Mas, se um círculo tem uma dimensão, uma bola tem três. Pessoas e objetos esféricos também: pra você os compreender, tem que olhar de mais de um ângulo, pois elas não se mostram completas na superfície. Para conhecer a bola por dentro, tem que abrir ela no meio. E as pessoas? Bem, não dá pra abrir as pessoas ao meio. E o jeito vai ser ficar a vida inteira sondando o que elas levam por dentro.
Por exemplo, digamos que o seu carro quebrou. Se você liga pedindo ajuda para o seu amigo plano, ele vai chegar trazendo o reboque e te aconselhando a trocar a lata-velha por um automóvel de verdade. Já o seu amigo esférico vai chegar sozinho, sentar no meio-fio ao seu lado, perguntar como você está se sentindo, oferecer o ombro e a solidariedade, questionar por que os carros quebram, por que os motores enguiçam e por que tudo atrapalha a rotina de quem já teve um dia inteiro de trabalho, procurar uma explicação pra tanto infortúnio no seu mapa astral, nos búzios, na Bíblia, tanto azar não é justo, não é certo, é um absurdo, vamos fazer uma passeata.
Um quer resolver, o outro quer participar. E os meus amigos adoram participar. Chorar junto por tudo que a gente desejou e não aconteceu e, principalmente, por tudo que a gente não desejou por que não sabia que existia. Digno. Até por que, graças ao cinema e aos romances, todos nós, os mortais, somos obrigados a reconhecer o quanto a nossa medíocre existência é desinteressante. Nos anos 80, o Marty fazia viagens através do tempo e modificava o curso da história em De Volta Para o Futuro enquanto eu ia para escola.

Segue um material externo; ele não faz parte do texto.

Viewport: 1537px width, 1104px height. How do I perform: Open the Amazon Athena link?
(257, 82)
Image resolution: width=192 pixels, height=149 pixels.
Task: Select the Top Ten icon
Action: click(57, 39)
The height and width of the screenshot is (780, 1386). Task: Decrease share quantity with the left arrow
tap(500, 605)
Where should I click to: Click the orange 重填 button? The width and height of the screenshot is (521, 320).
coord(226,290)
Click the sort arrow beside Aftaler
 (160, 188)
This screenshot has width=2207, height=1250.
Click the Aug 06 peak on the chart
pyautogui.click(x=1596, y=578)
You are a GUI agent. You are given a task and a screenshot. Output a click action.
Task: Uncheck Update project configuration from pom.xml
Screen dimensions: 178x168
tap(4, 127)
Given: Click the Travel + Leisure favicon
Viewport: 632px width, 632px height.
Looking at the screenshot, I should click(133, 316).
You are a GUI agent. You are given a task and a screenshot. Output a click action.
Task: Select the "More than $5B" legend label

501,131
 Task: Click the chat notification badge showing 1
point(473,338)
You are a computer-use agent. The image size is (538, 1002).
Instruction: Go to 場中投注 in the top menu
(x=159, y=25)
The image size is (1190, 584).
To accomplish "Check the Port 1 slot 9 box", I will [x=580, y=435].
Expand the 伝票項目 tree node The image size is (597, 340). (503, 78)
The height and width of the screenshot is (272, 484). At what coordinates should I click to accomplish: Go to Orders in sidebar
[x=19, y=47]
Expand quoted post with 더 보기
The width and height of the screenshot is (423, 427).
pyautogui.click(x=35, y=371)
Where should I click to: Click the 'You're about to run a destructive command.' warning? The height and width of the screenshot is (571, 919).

Nos anos 90, outra afortunada conversava com Sócrates e visitava a Antiguidade em O Mundo de Sophia enquanto eu ainda ia para escola. Depois do ano 2000, além da surpresa decepcionante do mundo não ter se acabado, Peter Parker pulava dos edifícios heroicamente em O Homem-Aranha enquanto eu… fazia oque? Eu nem tinha mais escola pra frequentar! E ainda me perguntam por que a gente sofre. Motivos não faltam, meu caro, você nem pode imaginar.
Mas viver num mundo sem nenhum tipo de abstração nem é o pior. O pior é sofrer e não ter ninguém pra te dar um tapinha nas costas. Sempre saio e converso com pessoas simpáticas, modernas, bem-resolvidas e que possuem a profundidade psicológica de um personagem de Maurício de Souza. Sinto falta deles, dos meus amigos esféricos e complicados. Dos seus impasses machadianos. De como conseguiam enxergar em cada escolha banal um número incontável de variáveis possíveis, de como tornavam a vida sobre a Terra muito mais interessante. Não vejo a hora de reencontrá-los. Vai ser uma festa. Ou um drama.
Minha esférica sobrinha,
Obrigado por existir. E ser assim, desse jeito.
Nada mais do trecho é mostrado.